The study also lacked an independent validation cohort, which prevents firm conclusions about the robustness and reproducibility of the predictive model across different settings, case-mix distributions, or clinical practices. Next, variability in fibrinogen and urinary α1-microglobulin biomarker measurements may have introduced measurement error despite adherence to standardized protocols. Residual confounding cannot be excluded, since not all potential RTI risk factors (such as vaccination history or environmental exposures) were accounted for in the analysis.

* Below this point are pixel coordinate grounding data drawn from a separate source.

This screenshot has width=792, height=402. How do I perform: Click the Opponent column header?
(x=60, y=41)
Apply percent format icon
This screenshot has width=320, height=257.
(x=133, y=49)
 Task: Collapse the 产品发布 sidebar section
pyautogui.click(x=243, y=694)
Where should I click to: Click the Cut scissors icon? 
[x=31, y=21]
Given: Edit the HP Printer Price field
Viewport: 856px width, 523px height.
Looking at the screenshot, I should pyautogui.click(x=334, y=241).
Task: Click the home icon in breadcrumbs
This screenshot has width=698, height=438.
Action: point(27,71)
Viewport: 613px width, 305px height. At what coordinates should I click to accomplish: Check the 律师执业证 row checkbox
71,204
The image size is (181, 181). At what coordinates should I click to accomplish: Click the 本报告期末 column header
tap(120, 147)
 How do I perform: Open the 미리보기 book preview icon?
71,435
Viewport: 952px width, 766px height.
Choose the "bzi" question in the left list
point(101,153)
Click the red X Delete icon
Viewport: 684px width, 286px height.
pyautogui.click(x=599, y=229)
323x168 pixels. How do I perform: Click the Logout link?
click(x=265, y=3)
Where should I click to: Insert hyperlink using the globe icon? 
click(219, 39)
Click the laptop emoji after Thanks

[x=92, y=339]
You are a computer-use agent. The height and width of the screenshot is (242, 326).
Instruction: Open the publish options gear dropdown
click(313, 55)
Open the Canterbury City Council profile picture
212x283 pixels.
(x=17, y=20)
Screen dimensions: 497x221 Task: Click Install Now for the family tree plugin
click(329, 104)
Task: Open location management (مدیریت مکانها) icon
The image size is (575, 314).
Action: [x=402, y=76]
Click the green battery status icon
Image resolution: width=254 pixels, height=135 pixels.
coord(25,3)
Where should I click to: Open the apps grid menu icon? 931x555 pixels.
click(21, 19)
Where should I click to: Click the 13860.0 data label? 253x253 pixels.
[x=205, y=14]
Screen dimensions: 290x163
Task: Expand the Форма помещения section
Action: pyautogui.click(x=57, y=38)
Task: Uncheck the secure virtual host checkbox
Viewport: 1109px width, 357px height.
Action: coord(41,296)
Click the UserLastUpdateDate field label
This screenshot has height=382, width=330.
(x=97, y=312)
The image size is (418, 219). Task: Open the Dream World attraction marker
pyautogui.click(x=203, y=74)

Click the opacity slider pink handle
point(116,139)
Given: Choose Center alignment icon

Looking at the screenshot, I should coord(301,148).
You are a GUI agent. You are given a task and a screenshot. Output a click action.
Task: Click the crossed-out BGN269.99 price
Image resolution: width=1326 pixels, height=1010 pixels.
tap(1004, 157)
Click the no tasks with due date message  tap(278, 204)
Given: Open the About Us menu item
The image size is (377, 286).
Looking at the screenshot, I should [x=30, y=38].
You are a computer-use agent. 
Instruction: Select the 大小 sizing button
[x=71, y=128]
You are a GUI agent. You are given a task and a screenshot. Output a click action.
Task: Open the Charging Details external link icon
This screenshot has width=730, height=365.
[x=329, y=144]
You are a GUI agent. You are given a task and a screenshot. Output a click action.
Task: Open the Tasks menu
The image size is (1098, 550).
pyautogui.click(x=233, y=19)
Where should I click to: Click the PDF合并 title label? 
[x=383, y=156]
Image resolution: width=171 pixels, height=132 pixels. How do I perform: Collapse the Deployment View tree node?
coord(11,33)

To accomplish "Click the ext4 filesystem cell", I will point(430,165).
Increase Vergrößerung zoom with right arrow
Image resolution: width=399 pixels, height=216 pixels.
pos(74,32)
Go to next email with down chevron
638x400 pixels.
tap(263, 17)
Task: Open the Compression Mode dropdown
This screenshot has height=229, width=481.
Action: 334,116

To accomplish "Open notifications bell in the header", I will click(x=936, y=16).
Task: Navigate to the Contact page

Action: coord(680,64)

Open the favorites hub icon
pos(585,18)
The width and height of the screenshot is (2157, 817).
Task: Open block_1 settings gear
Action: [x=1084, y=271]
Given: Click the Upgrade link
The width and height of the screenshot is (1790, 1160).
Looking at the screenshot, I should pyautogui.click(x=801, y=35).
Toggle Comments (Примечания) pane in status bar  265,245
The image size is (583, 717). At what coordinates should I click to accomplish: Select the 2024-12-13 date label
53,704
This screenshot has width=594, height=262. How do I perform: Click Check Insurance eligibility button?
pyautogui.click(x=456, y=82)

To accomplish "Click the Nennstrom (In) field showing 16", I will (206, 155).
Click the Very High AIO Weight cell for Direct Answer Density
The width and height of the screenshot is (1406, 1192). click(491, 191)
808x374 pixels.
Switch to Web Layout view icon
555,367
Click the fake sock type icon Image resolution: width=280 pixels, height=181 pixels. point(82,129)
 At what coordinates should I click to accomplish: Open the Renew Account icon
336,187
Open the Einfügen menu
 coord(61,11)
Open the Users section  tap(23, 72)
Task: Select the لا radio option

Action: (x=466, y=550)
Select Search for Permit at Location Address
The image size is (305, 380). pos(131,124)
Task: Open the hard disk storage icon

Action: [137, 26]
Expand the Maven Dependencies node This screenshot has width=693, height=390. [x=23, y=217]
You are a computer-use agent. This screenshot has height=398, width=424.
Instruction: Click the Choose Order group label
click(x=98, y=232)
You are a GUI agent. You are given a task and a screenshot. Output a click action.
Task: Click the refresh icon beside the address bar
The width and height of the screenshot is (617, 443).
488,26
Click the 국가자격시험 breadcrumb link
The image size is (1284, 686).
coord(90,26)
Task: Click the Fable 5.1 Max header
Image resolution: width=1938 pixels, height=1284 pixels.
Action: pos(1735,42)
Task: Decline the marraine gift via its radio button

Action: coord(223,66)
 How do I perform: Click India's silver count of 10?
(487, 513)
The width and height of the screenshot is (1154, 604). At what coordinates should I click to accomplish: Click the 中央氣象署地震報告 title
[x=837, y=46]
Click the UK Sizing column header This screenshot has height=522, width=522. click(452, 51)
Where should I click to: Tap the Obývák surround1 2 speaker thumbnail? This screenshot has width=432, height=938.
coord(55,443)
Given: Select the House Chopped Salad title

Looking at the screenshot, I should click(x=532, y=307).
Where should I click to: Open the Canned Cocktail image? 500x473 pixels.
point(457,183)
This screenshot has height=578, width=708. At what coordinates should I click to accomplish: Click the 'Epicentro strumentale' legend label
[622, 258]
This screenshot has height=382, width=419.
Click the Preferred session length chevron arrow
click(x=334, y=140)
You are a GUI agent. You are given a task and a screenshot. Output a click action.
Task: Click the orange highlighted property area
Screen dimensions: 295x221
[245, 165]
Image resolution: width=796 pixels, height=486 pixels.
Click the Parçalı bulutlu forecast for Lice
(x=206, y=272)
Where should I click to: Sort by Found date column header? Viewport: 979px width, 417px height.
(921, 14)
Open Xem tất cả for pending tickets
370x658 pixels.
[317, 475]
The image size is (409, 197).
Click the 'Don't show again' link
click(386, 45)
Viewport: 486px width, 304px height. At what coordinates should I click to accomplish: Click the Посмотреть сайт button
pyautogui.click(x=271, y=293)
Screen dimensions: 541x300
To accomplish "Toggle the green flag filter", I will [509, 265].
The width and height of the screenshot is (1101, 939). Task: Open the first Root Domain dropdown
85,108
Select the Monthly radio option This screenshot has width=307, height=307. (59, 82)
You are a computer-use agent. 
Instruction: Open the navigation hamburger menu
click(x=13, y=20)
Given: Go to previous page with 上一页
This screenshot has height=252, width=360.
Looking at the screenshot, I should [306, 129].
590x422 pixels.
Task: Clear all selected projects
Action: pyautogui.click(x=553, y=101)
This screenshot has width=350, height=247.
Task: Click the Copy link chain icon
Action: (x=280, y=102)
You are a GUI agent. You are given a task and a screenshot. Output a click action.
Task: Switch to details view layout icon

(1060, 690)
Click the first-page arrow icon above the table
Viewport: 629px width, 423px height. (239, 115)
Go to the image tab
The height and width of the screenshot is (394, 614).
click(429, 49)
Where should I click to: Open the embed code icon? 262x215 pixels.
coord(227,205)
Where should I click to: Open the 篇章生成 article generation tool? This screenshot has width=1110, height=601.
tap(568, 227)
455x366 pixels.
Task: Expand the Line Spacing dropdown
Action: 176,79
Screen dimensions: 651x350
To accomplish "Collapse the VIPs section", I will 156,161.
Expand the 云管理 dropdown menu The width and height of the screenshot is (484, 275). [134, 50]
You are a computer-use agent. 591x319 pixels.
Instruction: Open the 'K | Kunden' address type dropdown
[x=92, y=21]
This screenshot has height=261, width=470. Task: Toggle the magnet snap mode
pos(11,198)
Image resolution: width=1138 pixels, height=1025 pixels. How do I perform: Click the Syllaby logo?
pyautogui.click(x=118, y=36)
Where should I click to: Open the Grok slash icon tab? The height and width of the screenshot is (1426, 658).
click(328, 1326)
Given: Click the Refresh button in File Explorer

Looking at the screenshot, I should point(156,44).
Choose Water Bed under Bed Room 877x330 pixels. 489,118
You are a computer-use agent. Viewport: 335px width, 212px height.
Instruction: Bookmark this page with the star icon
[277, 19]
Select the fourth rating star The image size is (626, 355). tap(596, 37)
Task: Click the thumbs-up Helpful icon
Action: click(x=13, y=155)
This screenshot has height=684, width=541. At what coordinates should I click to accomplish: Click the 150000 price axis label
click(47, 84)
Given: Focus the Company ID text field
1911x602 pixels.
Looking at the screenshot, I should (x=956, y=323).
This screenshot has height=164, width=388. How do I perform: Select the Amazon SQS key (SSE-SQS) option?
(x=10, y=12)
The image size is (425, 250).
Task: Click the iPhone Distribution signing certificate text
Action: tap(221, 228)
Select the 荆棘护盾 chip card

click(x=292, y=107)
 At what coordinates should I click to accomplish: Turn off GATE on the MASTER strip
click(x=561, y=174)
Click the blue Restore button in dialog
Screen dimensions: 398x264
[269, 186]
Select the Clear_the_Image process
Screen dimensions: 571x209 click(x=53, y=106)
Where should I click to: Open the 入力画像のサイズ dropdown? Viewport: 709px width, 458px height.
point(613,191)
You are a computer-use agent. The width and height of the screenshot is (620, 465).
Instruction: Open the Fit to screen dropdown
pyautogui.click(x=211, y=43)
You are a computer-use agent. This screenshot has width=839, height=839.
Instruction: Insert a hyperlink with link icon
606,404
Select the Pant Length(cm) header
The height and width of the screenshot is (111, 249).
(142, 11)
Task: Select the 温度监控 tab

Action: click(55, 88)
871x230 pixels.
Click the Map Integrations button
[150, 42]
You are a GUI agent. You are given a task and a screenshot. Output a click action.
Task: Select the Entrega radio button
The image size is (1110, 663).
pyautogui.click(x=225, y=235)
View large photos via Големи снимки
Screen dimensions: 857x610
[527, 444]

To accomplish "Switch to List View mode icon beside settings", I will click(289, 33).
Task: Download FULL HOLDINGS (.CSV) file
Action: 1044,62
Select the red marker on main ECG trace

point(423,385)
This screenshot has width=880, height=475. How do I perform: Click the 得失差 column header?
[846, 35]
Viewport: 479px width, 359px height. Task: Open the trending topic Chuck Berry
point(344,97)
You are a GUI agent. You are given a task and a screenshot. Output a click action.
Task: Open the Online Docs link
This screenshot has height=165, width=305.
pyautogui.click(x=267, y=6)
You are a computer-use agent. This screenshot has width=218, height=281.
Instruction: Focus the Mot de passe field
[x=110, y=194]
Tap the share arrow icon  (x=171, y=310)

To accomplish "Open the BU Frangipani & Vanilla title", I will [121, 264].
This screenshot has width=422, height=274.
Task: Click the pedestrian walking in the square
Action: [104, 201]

The observational design precludes causal inference, and multicenter studies are needed to validate these results. Unmeasured confounding variables, including variability in infection severity, clinical management, and background immunosuppression, may have influenced biomarker levels and diagnostic performance. Finally, while laboratory staff and statisticians were blinded to group allocation, the observational design means that some degree of observer bias and residual confounding cannot be completely excluded. Multicenter studies with larger samples and external validation cohorts are needed to confirm these findings and support the clinical application of the combined biomarker model. Despite these limitations, our results consistently demonstrate that the combined measurement of fibrinogen and urinary α1-microglobulin provides a promising predictive value, and multicenter, prospective studies with larger cohorts are warranted to validate these findings.

Conclusions

Analysis of a combination of both urinary α1-MG and FIB can enhance the predictive value of RTI in children with NS. This study is the first to demonstrate that combining fibrinogen (FIB) and urinary α1-microglobulin (α1-MG) enhances the prediction of RTI in children with nephrotic syndrome. Unlike either marker alone, the dual-marker approach captures both systemic inflammation and renal tubular injury, providing a more comprehensive assessment of infection risk. This novel strategy offers a promising tool for early risk stratification and targeted intervention in pediatric NS.

The findings of this study have several potential clinical applications. First, routine measurement of FIB and urinary α1-MG in children with NS could serve as a practical tool for early identification of patients at high risk for RTIs, allowing clinicians to initiate closer monitoring and timely preventive measures. Second, these biomarkers may help guide individualized treatment strategies, such as optimizing albumin correction, nutritional supplementation, or immunomodulatory therapy in high-risk children. Third, incorporating FIB and urinary α1-MG into predictive models alongside traditional risk factors (eg, age, hospitalization duration, and vitamin status) could improve the accuracy of risk stratification, enabling a shift toward more personalized infection prevention. Finally, from a research perspective, these markers may provide valuable endpoints for evaluating the efficacy of future interventions aimed at reducing infection-related morbidity in pediatric NS.